[Exercise data — start]

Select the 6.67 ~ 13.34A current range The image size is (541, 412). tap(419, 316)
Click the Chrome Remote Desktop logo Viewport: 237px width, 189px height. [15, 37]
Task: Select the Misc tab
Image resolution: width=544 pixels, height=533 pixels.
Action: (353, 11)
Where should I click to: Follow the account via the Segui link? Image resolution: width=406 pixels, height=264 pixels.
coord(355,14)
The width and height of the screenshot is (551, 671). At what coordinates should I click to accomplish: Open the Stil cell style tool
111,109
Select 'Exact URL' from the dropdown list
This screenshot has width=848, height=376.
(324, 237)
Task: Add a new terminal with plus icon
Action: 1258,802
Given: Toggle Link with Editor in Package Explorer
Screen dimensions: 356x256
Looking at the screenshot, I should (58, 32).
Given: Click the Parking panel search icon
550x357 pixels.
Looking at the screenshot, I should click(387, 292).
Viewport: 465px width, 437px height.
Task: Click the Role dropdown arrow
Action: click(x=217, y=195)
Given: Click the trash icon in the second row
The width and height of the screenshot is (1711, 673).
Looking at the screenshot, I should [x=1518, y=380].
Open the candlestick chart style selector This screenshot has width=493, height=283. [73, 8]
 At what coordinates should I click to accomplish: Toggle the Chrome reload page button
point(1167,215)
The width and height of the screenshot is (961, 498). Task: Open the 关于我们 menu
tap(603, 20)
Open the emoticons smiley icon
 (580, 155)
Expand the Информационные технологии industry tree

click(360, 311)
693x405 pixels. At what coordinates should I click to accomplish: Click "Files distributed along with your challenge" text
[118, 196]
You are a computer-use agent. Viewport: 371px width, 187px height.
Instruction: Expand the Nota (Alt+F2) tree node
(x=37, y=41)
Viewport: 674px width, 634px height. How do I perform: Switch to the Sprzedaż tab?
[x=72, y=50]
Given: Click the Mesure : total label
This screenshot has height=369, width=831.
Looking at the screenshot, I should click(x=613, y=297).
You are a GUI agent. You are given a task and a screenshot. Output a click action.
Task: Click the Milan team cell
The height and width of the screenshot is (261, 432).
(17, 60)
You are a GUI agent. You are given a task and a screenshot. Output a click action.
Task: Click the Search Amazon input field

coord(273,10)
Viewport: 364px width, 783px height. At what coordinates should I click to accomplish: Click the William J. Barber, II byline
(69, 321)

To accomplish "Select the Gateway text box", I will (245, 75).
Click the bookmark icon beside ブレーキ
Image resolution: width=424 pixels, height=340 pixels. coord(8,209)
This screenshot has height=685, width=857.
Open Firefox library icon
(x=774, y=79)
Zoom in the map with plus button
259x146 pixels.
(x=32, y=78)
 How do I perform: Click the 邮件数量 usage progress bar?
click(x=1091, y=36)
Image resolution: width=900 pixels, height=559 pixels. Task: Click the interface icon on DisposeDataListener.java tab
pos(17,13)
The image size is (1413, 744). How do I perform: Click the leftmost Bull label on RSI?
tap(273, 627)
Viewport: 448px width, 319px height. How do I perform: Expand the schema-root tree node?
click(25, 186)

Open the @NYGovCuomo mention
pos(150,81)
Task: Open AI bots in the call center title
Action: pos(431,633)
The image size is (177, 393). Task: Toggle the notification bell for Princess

[Exercise data — finish]

Set down precisely the lines above between the line holding "Given: Click the Parking panel search icon" and the line holding "Task: Click the Milan team cell", inclusive, and nothing beyond them.

Given: Click the Parking panel search icon
550x357 pixels.
Looking at the screenshot, I should click(387, 292).
Viewport: 465px width, 437px height.
Task: Click the Role dropdown arrow
Action: click(x=217, y=195)
Given: Click the trash icon in the second row
The width and height of the screenshot is (1711, 673).
Looking at the screenshot, I should [x=1518, y=380].
Open the candlestick chart style selector This screenshot has width=493, height=283. [73, 8]
 At what coordinates should I click to accomplish: Toggle the Chrome reload page button
point(1167,215)
The width and height of the screenshot is (961, 498). Task: Open the 关于我们 menu
tap(603, 20)
Open the emoticons smiley icon
 (580, 155)
Expand the Информационные технологии industry tree

click(360, 311)
693x405 pixels. At what coordinates should I click to accomplish: Click "Files distributed along with your challenge" text
[118, 196]
You are a computer-use agent. Viewport: 371px width, 187px height.
Instruction: Expand the Nota (Alt+F2) tree node
(x=37, y=41)
Viewport: 674px width, 634px height. How do I perform: Switch to the Sprzedaż tab?
[x=72, y=50]
Given: Click the Mesure : total label
This screenshot has height=369, width=831.
Looking at the screenshot, I should click(x=613, y=297).
You are a GUI agent. You are given a task and a screenshot. Output a click action.
Task: Click the Milan team cell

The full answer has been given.